On the trail of inflation with the BICEP experiment
Inflation is a highly compelling theory that addresses multiple issues in cosmology, explaining how our universe looks the way it does. Researchers at the Kavli Institute for Particle Astrophysics and Cosmology (KIPAC) at Stanford University have been on the hunt for a predicted signal left by inflation on the oldest light in the universe, known as the cosmic microwave background, or CMB. Inflation supposes that the universe underwent a titanic expansion in size a mere trillionth of a trillionth of a trillionth into its existence during the Big Bang. This dramatic event should have generated ripples in spacetime, known as gravitational waves, that in turn would have left signatures in the CMB. A telescope located at the South Pole is running the so-called BICEP experiment, searching for these signatures. In the latest set of results from BICEP, the researchers announced they did not find the eagerly sought signatures. But, in the process, the researchers have constrained the properties these hypothetical waves would have. It's a null result, but such results are integral for knowing when something, has in fact, been discovered. The hunt will go on.
Demolition derby in a nascent solar system
The later stages of planetary formation are theorized to be violent periods, marked by cataclysmic collisions between worlds as solar systems settle down into a stable configuration. Our own moon is thought to be the product of such a collision between a nascent Earth and a Mars-sized body lost to history. Now researchers at the Massachusetts Institute of Technology's Kavli Institute for Astrophysics and Space Research (MKI) think they have spotted this same kind of planetary demolition derby happening in an alien solar system. That system, designated HD 172555, had been known to have large and varied dust signatures, originally attributed to a major planetary impact or an asteroid belt. The plot has recently thickened. In association with that dusty debris, MKI researchers and colleagues have newly reported the signature of a carbon monoxide gas ring. The presence of all that gas and dust suggest that two bodies collided, with one or both possessing considerable atmospheres. It's a remarkable new finding and once more shows that what happened here historically in our solar system is likely not unusual; whether that extends to the formation of life, though, remains a big question.

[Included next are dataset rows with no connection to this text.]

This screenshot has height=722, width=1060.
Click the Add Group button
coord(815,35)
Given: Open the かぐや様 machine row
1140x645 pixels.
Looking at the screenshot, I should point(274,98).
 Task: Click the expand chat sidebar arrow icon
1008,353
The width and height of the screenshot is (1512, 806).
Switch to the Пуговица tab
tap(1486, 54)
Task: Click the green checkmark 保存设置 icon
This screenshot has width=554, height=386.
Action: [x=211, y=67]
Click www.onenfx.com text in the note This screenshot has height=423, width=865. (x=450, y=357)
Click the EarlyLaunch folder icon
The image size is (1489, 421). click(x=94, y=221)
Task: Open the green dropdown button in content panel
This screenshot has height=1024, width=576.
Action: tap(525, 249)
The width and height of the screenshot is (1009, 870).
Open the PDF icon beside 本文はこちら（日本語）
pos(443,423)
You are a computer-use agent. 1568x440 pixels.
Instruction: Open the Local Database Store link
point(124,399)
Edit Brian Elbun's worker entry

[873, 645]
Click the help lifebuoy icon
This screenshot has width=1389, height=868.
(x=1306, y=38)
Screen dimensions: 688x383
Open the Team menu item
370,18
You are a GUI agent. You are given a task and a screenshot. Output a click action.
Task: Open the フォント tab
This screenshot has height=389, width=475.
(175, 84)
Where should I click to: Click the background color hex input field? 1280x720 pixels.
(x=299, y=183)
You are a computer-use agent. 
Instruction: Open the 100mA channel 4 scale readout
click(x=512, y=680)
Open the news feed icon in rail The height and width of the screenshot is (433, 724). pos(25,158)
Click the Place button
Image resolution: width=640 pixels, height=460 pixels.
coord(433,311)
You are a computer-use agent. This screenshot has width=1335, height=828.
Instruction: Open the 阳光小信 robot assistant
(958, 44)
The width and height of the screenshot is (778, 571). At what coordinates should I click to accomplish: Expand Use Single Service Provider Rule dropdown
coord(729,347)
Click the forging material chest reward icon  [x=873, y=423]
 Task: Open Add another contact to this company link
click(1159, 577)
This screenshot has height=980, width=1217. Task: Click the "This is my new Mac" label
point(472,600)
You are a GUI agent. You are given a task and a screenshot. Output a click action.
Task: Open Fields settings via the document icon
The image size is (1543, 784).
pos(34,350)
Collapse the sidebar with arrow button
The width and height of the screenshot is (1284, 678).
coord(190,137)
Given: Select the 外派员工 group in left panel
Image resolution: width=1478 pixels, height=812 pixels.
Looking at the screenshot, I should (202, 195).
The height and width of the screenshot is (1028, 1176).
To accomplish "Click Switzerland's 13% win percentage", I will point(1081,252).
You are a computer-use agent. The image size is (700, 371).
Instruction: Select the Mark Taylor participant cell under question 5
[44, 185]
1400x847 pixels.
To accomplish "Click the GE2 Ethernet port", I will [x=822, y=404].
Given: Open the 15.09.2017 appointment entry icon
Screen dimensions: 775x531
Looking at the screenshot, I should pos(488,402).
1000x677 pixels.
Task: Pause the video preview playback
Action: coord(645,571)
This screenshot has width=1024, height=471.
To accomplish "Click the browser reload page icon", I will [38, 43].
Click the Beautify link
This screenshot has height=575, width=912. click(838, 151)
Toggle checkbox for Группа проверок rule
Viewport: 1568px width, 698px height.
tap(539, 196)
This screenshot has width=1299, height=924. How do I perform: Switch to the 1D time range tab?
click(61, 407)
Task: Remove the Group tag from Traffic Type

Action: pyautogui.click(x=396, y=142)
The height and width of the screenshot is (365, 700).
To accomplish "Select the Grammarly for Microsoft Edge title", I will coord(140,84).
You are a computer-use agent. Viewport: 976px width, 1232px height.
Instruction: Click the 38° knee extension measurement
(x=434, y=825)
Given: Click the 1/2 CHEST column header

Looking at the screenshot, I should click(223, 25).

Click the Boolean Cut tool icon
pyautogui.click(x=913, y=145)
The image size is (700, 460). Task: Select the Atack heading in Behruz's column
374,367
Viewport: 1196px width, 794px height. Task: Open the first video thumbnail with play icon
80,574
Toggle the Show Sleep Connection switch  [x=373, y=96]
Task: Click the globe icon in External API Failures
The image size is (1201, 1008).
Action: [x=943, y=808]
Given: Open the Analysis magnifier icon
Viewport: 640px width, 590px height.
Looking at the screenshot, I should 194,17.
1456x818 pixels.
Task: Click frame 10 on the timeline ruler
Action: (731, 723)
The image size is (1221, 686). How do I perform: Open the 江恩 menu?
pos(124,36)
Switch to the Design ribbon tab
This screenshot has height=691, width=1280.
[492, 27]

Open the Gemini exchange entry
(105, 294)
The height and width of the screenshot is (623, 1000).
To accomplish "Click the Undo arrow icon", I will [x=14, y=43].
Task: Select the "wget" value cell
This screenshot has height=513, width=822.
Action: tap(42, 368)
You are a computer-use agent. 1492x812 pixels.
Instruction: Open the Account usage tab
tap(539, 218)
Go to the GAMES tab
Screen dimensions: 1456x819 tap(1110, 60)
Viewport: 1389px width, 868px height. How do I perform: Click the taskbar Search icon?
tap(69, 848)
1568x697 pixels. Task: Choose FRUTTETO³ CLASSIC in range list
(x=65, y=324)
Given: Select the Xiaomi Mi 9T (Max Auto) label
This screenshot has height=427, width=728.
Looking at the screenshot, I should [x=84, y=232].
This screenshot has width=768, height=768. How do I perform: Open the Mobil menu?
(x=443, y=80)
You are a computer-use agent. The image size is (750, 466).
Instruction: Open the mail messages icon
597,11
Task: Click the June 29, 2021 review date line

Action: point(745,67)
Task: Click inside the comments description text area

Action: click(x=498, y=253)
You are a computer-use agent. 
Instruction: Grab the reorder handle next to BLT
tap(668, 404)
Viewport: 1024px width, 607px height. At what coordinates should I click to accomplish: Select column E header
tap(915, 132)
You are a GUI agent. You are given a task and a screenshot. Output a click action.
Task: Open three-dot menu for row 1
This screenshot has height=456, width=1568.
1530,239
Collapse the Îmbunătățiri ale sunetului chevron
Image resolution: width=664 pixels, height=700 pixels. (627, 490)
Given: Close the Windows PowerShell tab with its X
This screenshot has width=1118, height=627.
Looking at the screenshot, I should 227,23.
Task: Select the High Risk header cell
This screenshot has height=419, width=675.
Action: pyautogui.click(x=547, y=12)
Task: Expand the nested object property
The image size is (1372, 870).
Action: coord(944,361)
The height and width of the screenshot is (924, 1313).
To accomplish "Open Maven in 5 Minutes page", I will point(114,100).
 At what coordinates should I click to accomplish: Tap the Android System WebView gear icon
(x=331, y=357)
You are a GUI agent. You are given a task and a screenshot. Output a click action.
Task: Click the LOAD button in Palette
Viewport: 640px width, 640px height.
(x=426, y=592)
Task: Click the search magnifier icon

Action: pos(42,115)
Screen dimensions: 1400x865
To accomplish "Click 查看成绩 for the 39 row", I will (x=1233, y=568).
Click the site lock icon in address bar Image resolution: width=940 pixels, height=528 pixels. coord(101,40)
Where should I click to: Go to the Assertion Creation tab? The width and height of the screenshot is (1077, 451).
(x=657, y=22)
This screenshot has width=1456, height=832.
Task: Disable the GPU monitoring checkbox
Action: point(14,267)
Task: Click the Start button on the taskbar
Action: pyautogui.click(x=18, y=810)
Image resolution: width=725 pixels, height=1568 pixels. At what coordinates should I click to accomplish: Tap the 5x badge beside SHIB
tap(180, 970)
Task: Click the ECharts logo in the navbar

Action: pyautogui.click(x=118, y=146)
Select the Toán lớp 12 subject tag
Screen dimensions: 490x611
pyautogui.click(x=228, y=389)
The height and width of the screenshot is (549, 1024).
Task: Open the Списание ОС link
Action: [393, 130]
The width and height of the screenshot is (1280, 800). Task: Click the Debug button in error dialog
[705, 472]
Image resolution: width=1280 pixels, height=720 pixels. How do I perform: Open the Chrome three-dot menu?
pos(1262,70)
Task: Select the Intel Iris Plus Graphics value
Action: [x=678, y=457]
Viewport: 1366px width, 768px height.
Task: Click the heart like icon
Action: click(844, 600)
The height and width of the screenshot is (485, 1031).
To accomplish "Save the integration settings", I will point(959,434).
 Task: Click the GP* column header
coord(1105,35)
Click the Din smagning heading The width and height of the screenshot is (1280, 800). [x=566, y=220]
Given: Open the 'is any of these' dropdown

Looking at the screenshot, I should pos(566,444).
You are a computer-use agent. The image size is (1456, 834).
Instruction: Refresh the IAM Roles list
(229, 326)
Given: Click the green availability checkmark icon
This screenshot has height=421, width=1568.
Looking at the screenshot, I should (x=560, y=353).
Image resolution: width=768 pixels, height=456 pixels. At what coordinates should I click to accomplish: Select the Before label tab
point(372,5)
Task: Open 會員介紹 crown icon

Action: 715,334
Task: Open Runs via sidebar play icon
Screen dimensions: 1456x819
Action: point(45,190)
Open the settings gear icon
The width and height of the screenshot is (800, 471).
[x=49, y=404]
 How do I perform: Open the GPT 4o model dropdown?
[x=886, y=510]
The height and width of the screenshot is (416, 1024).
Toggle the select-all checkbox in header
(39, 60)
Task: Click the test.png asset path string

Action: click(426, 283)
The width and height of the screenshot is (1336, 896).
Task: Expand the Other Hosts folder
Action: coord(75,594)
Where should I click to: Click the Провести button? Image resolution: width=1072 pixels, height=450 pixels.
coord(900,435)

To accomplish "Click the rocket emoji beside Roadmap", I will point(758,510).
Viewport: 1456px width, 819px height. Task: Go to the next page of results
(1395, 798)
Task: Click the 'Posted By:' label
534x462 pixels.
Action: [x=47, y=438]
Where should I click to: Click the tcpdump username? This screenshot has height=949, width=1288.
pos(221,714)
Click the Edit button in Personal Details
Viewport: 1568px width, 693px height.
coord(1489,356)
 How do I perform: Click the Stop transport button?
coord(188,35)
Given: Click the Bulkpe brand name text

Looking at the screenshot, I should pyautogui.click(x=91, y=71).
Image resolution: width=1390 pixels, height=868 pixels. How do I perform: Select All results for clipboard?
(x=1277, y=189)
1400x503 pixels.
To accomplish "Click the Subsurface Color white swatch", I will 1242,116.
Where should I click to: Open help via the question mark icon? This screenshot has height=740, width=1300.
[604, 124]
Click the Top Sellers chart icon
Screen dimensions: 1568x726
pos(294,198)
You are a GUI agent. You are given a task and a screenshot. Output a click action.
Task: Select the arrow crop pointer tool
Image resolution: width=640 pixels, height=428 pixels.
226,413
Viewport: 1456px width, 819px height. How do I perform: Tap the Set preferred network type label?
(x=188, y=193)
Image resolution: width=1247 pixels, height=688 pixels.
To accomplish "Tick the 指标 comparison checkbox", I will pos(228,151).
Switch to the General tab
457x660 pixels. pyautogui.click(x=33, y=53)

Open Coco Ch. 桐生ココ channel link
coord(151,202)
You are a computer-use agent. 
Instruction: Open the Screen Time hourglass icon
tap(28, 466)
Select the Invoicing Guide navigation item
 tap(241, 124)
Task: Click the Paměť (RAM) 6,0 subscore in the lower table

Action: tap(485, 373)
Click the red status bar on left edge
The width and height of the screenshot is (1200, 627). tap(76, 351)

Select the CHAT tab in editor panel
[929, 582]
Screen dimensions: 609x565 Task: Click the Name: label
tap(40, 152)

From neutrinos to gravitational waves
Takaaki Kajita has had a full scientific life. A Principal Investigator at the Kavli Institute for the Physics and Mathematics of the Universe since 2007, Kajita won a Nobel Prize Physics in 2015 for his breakthrough work showing that neutrinos spontaneously change a property called flavor, revealing that the squirrely subatomic particles do in fact have mass. Yet as a recent article in Physics World relates, despite his success with neutrinos, Kajita wanted to enter into a new field, and did so in 2008. He began working on the experiment that has become Japan's first gravitational-wave hunting instrument, known as KAGRA. Kajita, who now serves as the KAGRA project's principal investigator, is looking forward to the detector carrying on its observing campaign next year.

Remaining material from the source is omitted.